そのことを伺わせる資料として『蜆縮涼鼓集』(けんしゅくりょうこしゅう)なる書物が元禄八年に刊行されている。これは書名にある如く、「蜆(しじみ)」・「縮(ちぢみ)」・「涼(すずみ)」・「鼓(つづみ)」のような「四つ仮名」の「仮名使い」を示した書物で、約六千語を例示して、その正しい書き方を指示している。つまり、爾来三百年近く我々は、自身の発音によってではなく、知識として「四つ仮名」を書き分けて来ていたという訳だ。

さらに東北地方の一部の人々になると四つの仮名を一つの音で賄ってしまう。「地図」も「知事」も同じ、所謂「ズーズー弁」だ。これらの人々になると知識で書き分ける分量が増えてしまって、さぞかし大変なことであろうと想像する。

ところが「四つ仮名」問題にも例外があって、「二語の連合」と「同音の連呼」の場合には、「づ」「ぢ」の使用が認められる。

簡単な方から言うと、「連呼」というのは、「ちぢむ(縮む)」、「つづみ(鼓)」「つづく(続く)」などが例。「しじみ(蜆)」は「ち」から始まっているわけではないので、「じ」でいい訳だ。

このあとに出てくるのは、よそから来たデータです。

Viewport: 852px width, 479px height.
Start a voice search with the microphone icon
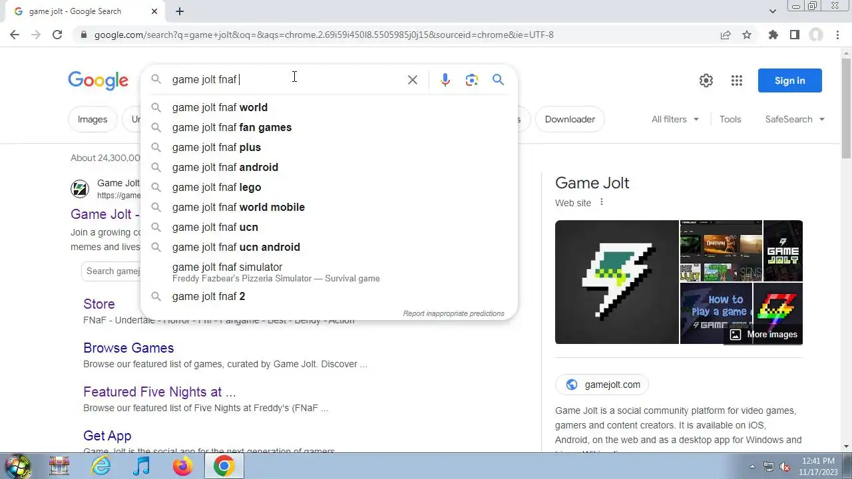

一方、「連合」というのは二語が繋がって一語になった結果、濁音になった場合のこと。
例えば「鼻」から出る「血」だから「鼻血(はなぢ)」。この場合「じ」でなく「ぢ」と表記する。つまり語源意識が明瞭にあるケース。「みかづき(三日月)」、「ひぢりめん(緋縮緬)」、「べんきょうづくえ(勉強机)」の類がこれに当たる。

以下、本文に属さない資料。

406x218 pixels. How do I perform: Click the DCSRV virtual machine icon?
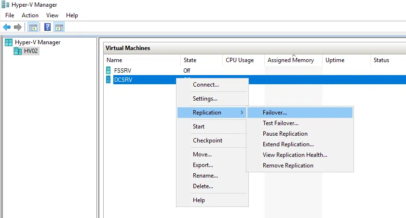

もっともな話だ。ところが「国民的レベル」で語源意識が消滅したと認定されると、原則適用に戻されてしまう。例えば「さかずき(酒坏)」、「いなずま(稲妻)」の類だ。「稲妻」によって稲が実ると信じられていたから、「稲の妻」であって、それ故歳時記では「雷」は夏の季題なのに、「稲妻」は秋の季題に分類されている。そんな重要な「文化」の部分を勝手に改悪されてはたまらないのだが、その程度のものが「新仮名」なのだ。